Whither Zimbabwe after Mugabe? A mother of all battle unfolds, and Africa should pay attention (Part 1)

WHO will succeed President Robert Mugabe?

This has been the most important question confronting the ruling Zanu PF and in Zimbabwe over the past few years, but has assumed urgency as even those who were unwilling to confront the 91-year-old’s departure, are now coming to terms with the reality that the curtains must soon come down on his rule.

Zimbabwe, which used to be most industrialised sub-Saharan African country outside South Africa before its decline, has attracted regional and global attention over the years not only because of Mugabe’s toxic rule, but also due to its huge resources.

It has vast tracts of fertile land, gold, chrome, platinum, diamonds and natural gas, and holds the world’s second largest platinum reserves between South Africa and Russia.

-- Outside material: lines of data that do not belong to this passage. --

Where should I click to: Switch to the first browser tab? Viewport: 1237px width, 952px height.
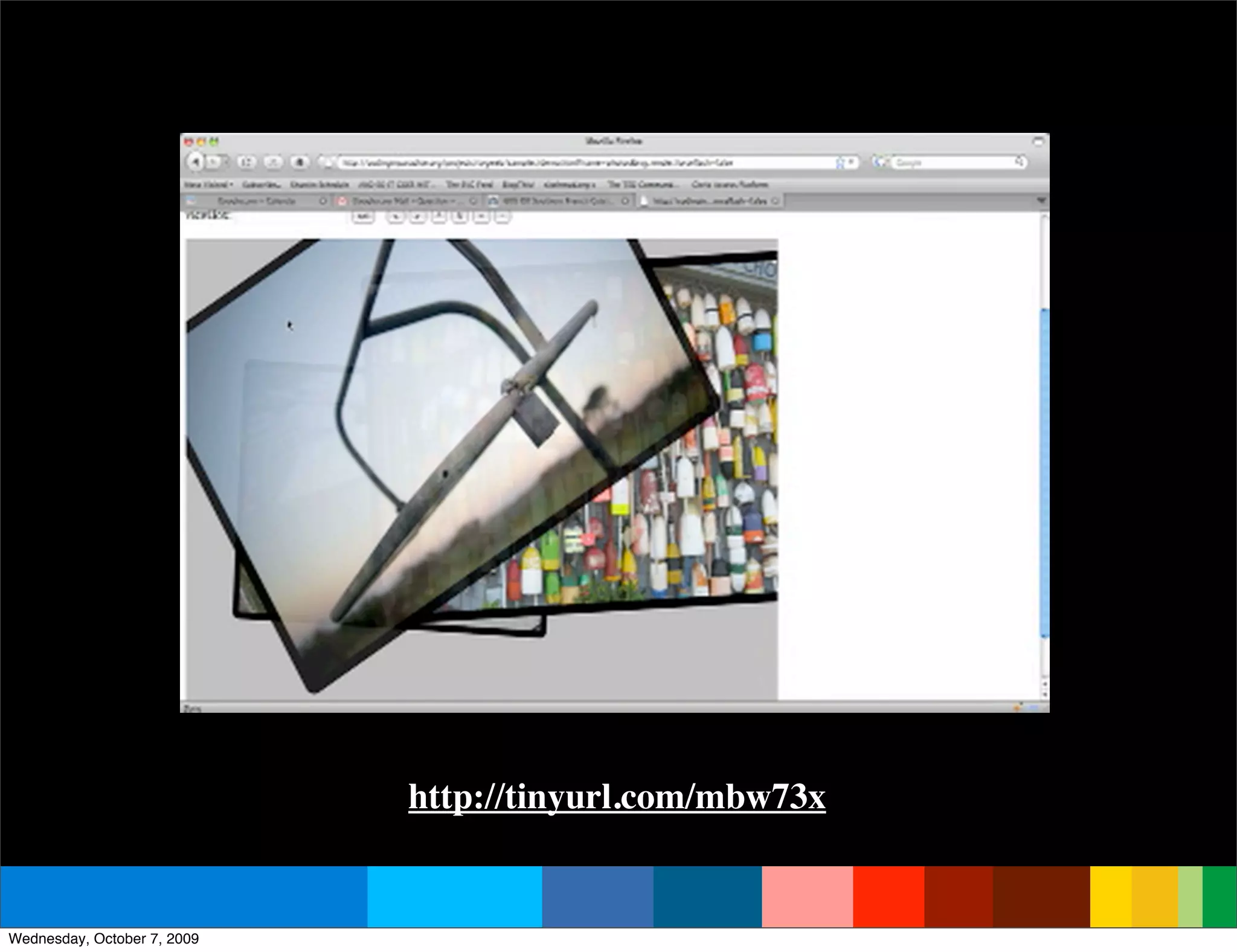point(257,201)
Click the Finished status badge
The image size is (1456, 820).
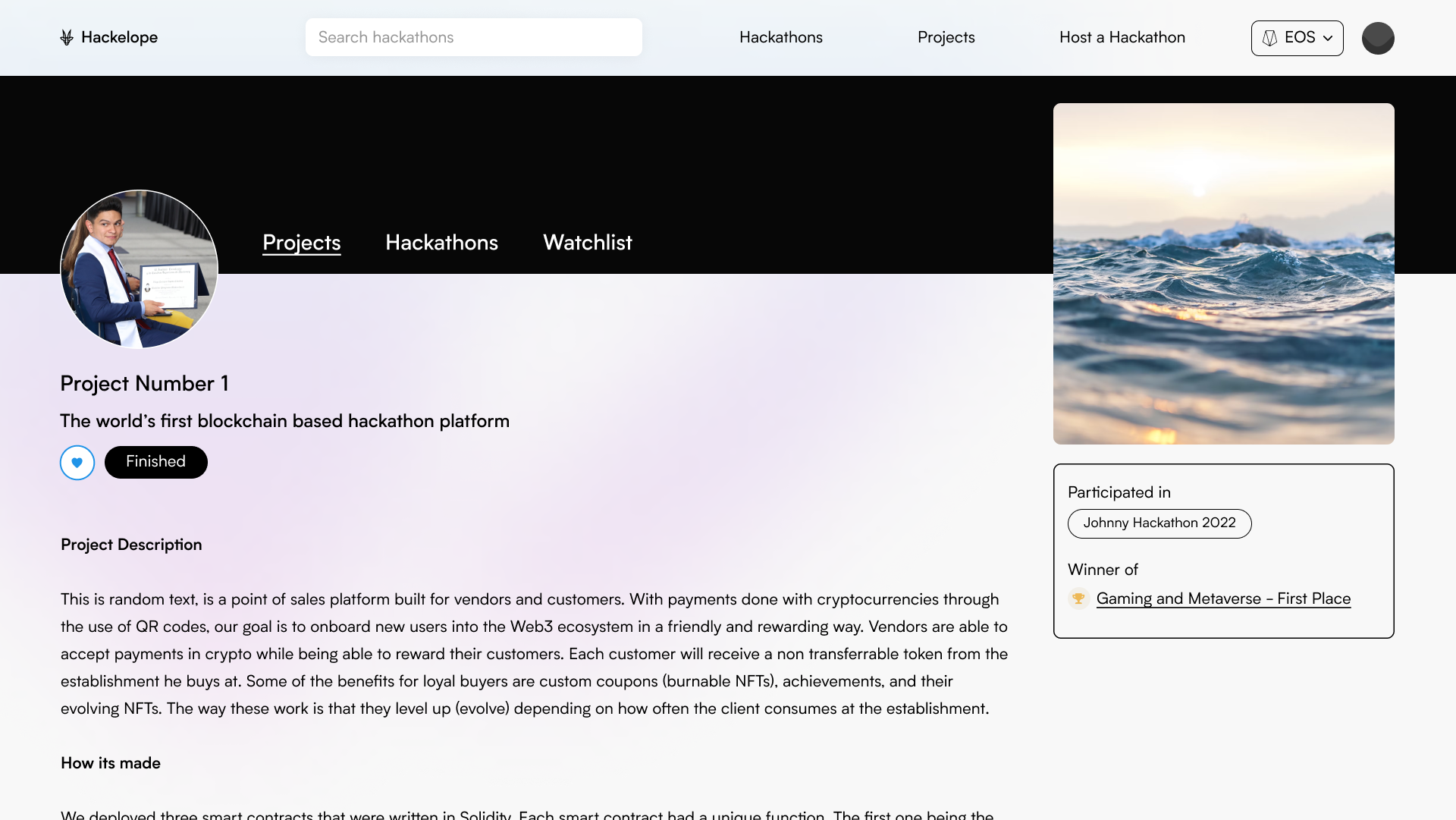(155, 462)
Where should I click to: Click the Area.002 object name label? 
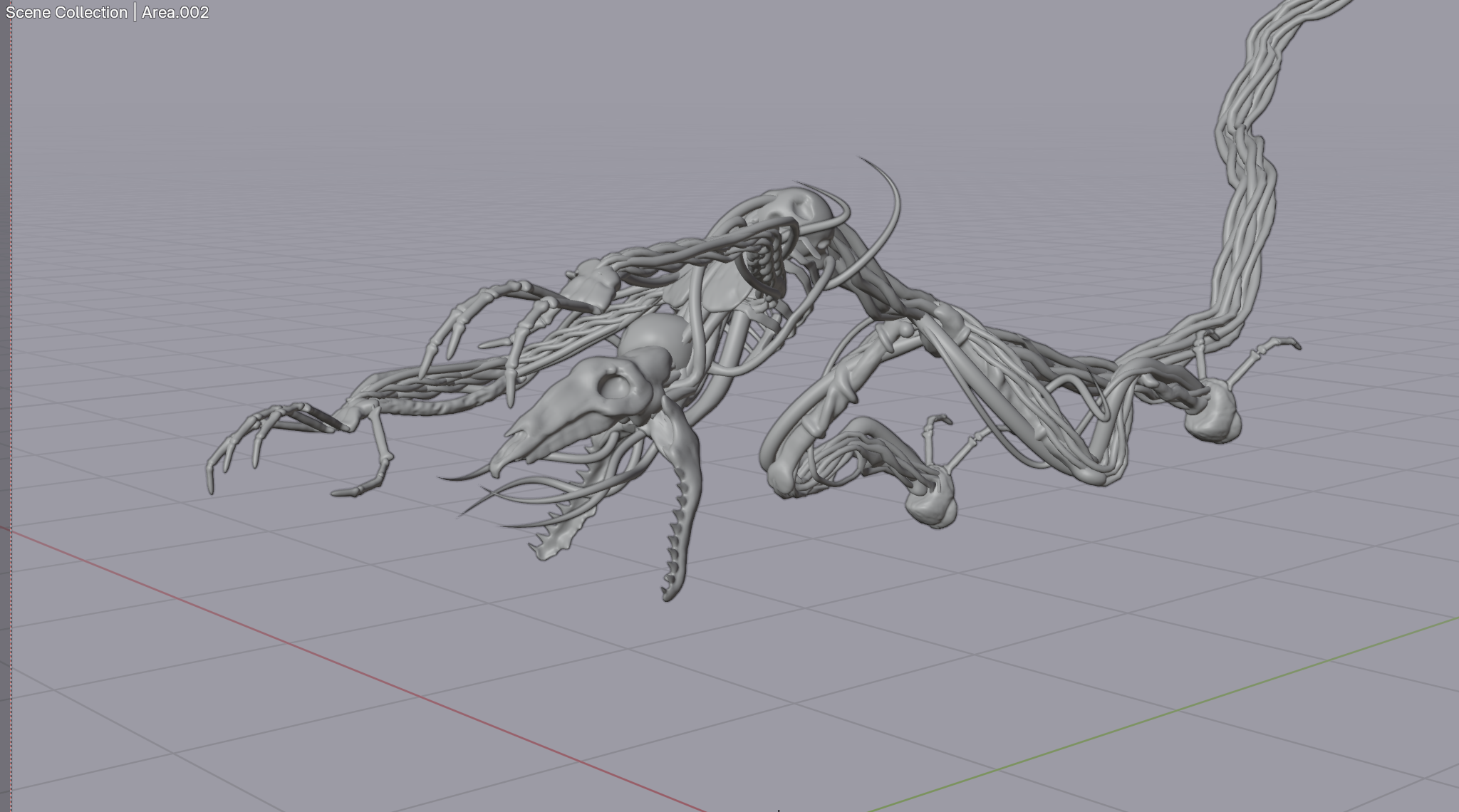pos(175,13)
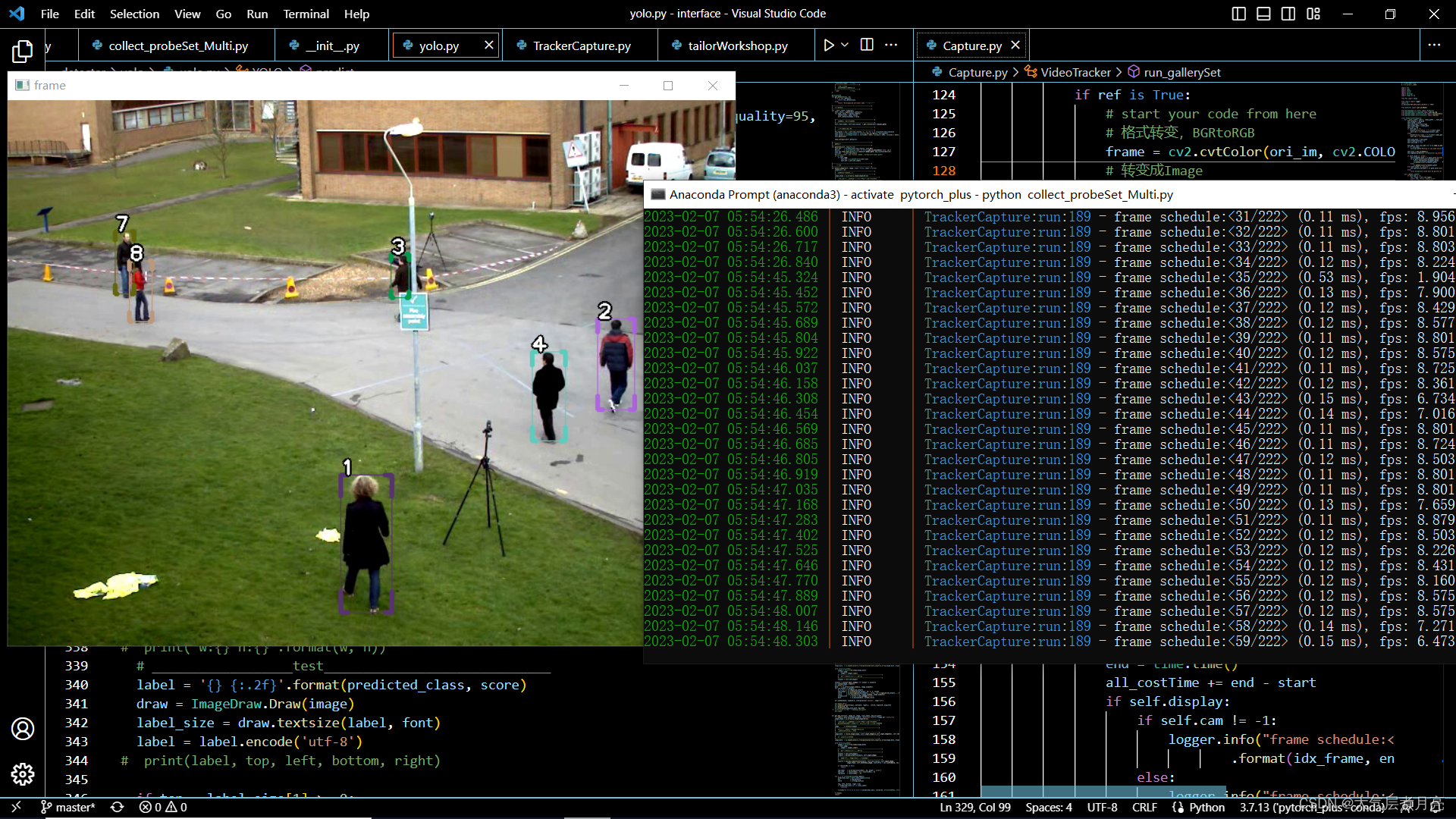Open the Terminal menu
The width and height of the screenshot is (1456, 819).
click(x=306, y=14)
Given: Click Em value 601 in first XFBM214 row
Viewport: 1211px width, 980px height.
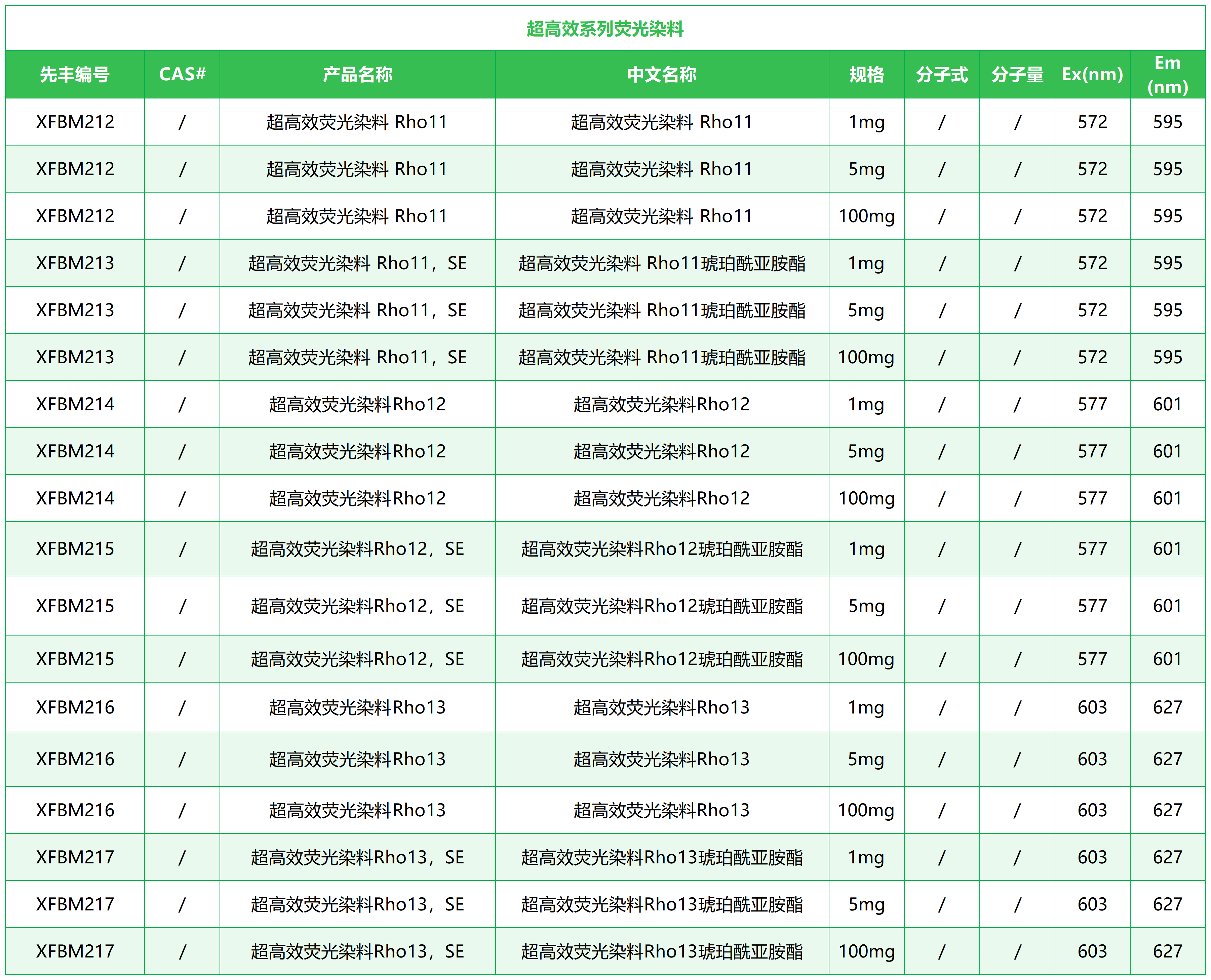Looking at the screenshot, I should tap(1168, 404).
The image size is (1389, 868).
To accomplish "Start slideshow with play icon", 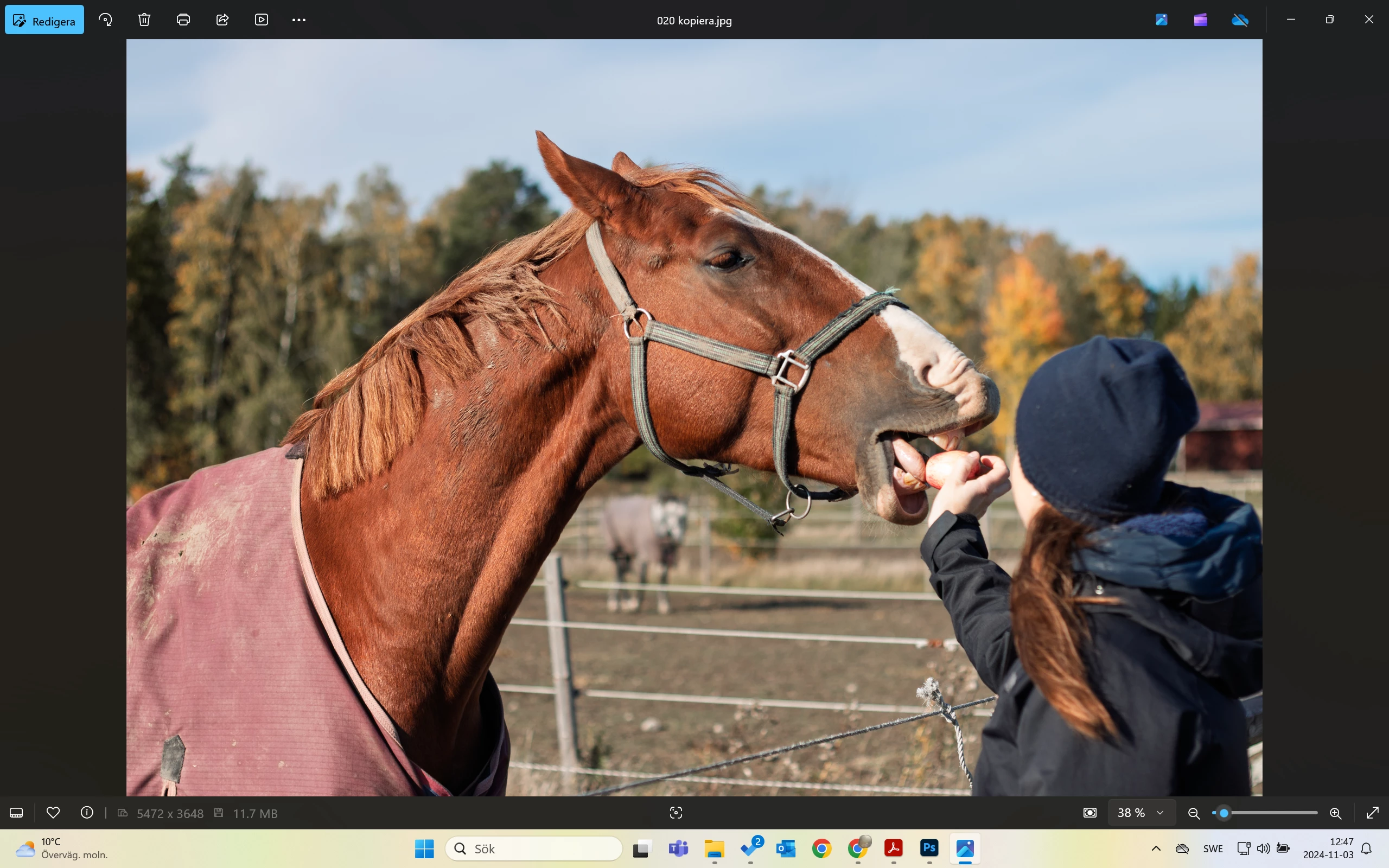I will pos(261,20).
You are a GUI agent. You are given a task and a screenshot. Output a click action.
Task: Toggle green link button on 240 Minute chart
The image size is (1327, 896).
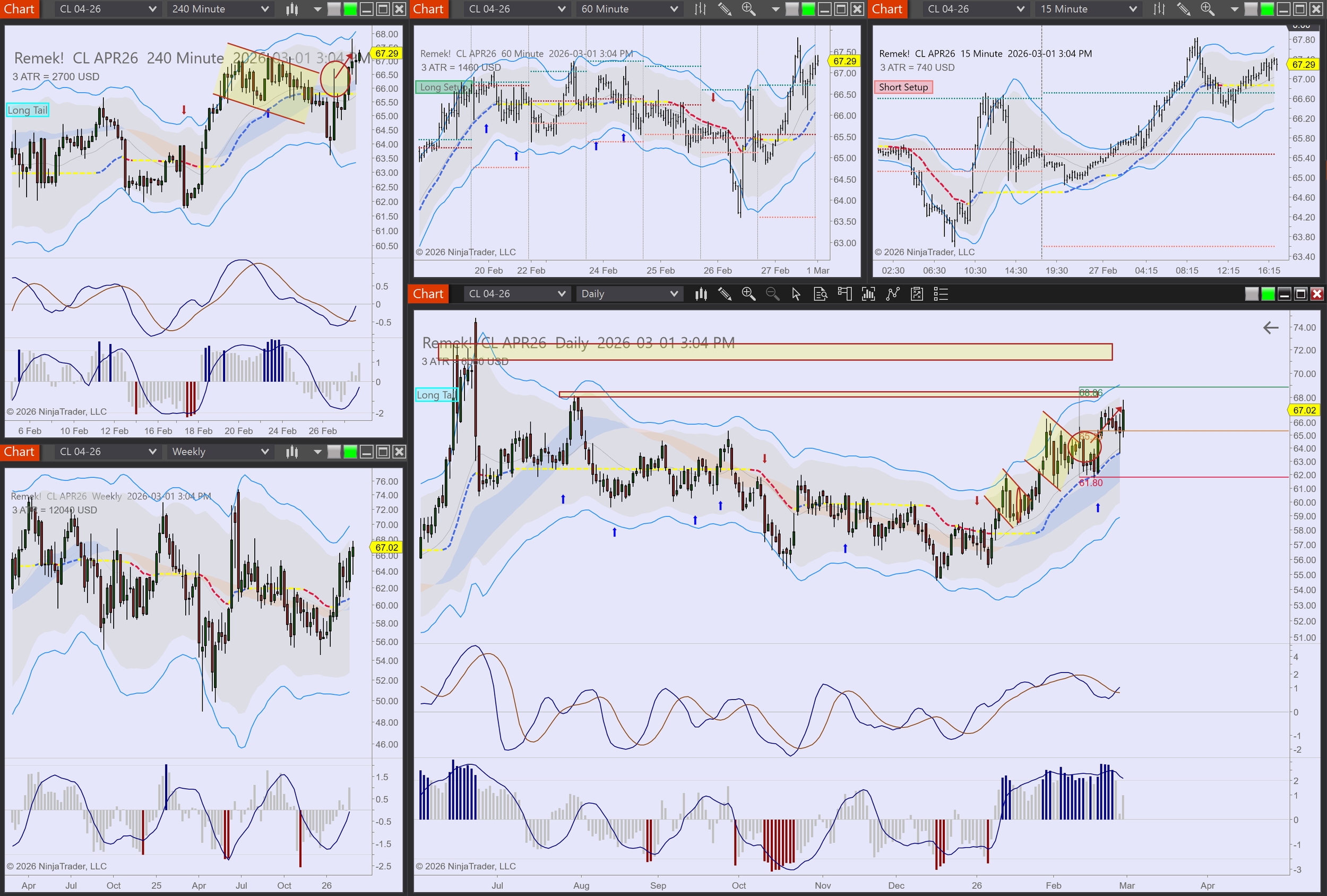[350, 9]
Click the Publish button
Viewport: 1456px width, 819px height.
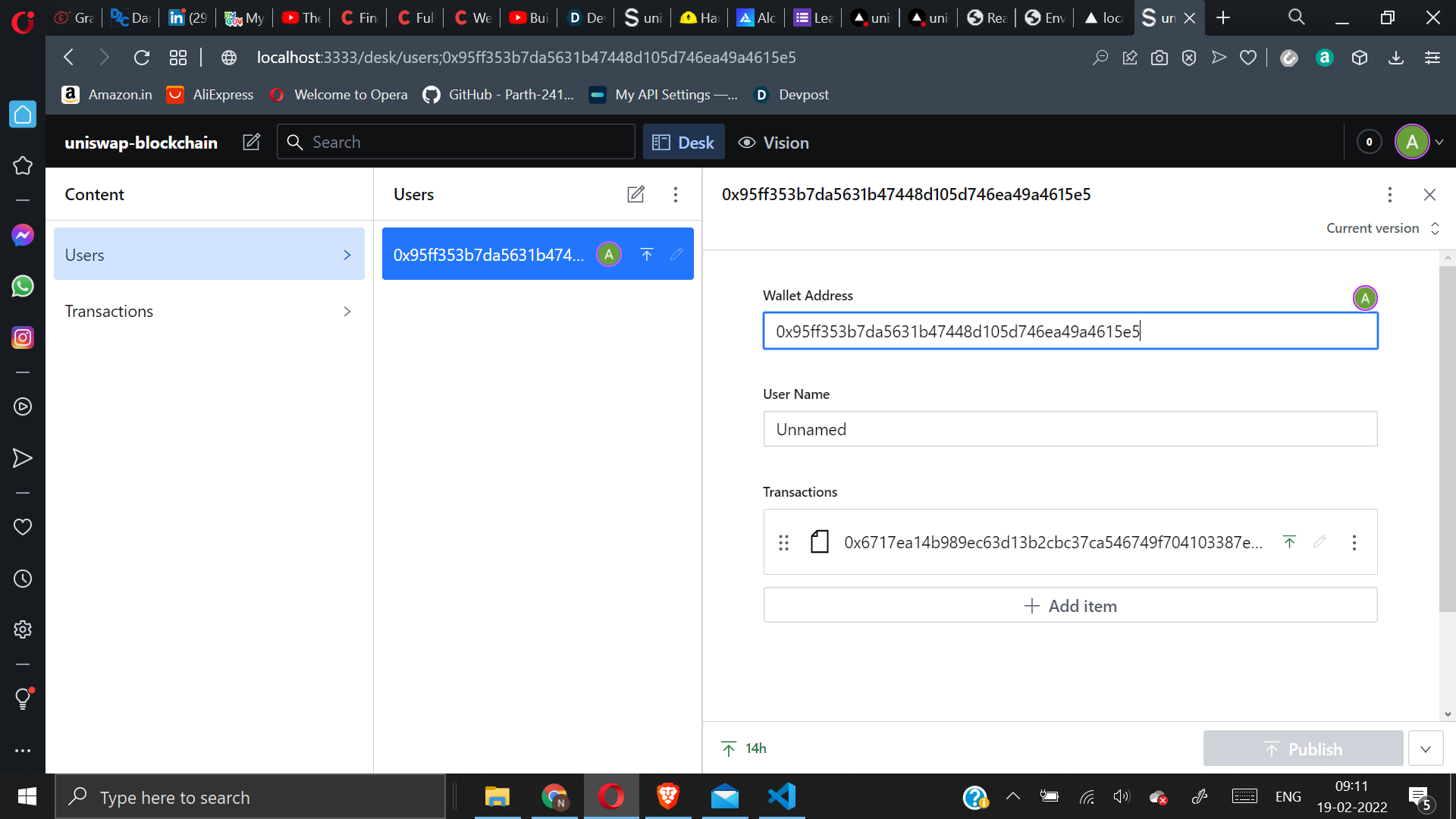(x=1302, y=748)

With Africa’s richest economy South Africa in the doldrums, and oil-rich Angola battered by the drop in crude prices, southern Africa needs another nation to step up and anchor the region.

With a literacy rate of nearly 90%, one of the highest in the world, even if not for itself, there are strategic imperatives for Zimbabwe to stand tall again, being the country in southern Africa that can meaningfully play that role.

It is a big ask, but not an impossible call.

The economic implosion, that saw inflation hit the billions and its currency battered into a worthless pile that had to be scrapped in favour of the South African rand, US dollar, and other international currencies, has taken a devastating toll on the country and its people.


Political dance

However, the project to rebuild a future Zimbabwe has been imperiled by the manoeuvering over who will replace Mugabe that has paralysed the once monolithic Zanu PF.

Consider for a moment this outburst from Mugabe’s nephew, Patrick Zhuwao, a deputy head of department in Zanu PF’s decision-making politburo, who recently said talk of his uncle’s succession was “divisive, counter-revolutionary, regressive and contrary to Zimbabwe’s developmental and transformational aspirations”.

This may sound irrational in connection with a 91-year-old leader who has been in power for nearly four decades, but what it does is help stall transition planning further.

Transitions the world over are often messy affairs, but this one has the potential to spin out of control and plunge an already-shell shocked country further into chaos.

It seems quite likely that the Zanu PF power struggle could even turn bloody, as the stakes are high and the contenders will stop at nothing to secure the keys to State House.

The optimistic view in all this is that Mugabe, on his last lap, will finally think of his legacy, provide direction, divide the spoils smartly among rivals, and leave with the party in harmony.

But there has been no sign at all that Mugabe is preparing to step aside, or that he is keen to salvage his place in history by shepherding a smooth transition.

Not going anywhere

The clear message from him and those around him has always been that he is not going anywhere. Politics in Zimbabwe over the past 35 years has been about Mugabe and it appears it will remain so till he bows out.

He has executed a complex – and admittedly very effective – strategy of divide and rule over the past three and a half decades. His Machiavellian approach began with the ploy in the early 1980s to pit Matabeleland against the whole nation to vanquish the former opposition Zapu and its leader Joshua Nkomo. Matabeleland was Nkomo’s home region.


When he was done there, he came for the trade unions and civil society before turning against the media. After that it was the turn of white commercial farmers to experience his wrath.

His systematic repression of the opposition parties and their supporters inflicted a fatal blow on democracy.

And, with all vanquished, he turned on his own party, rooting out those that dared challenge him. He remains the only one standing and appears to still have a fight in him.

The list of those Mugabe has dispatched is impressive. He has seen off Zimbabwe’s who’s who in politics including liberation struggle luminaries such as Nkomo, Ndabaningi Sithole, Edgar Tekere, Edison Zvobgo, Enos Nkala, Maurice Nyagumbo and Solomon Mujuru.

He has also survived main opposition Movement for Democratic Change (MDC)-T leader Morgan Tsvangirai’s blitz in recent years.

In 2004 he allowed current Vice-President Emmerson Mnangagwa to believe he was on the ascendance only to dash his hopes at the eleventh hour by imposing his now-ousted deputy Joice Mujuru.

Mujuru and her supporters were sure that they were headed for State House only to be ruthlessly stopped in their tracks and crushed. She was ejected at the December 2014 Zanu PF congress and subsequently expelled from the party in April.

For now, then, Mnangagwa, who replaced his bitter rival Mujuru is the most likely successor from a constitutional and political perspective. He’s a long-serving Zanu PF leader and Mugabe ally and also in charge of the Ministry of Justice. But will fortune favour him?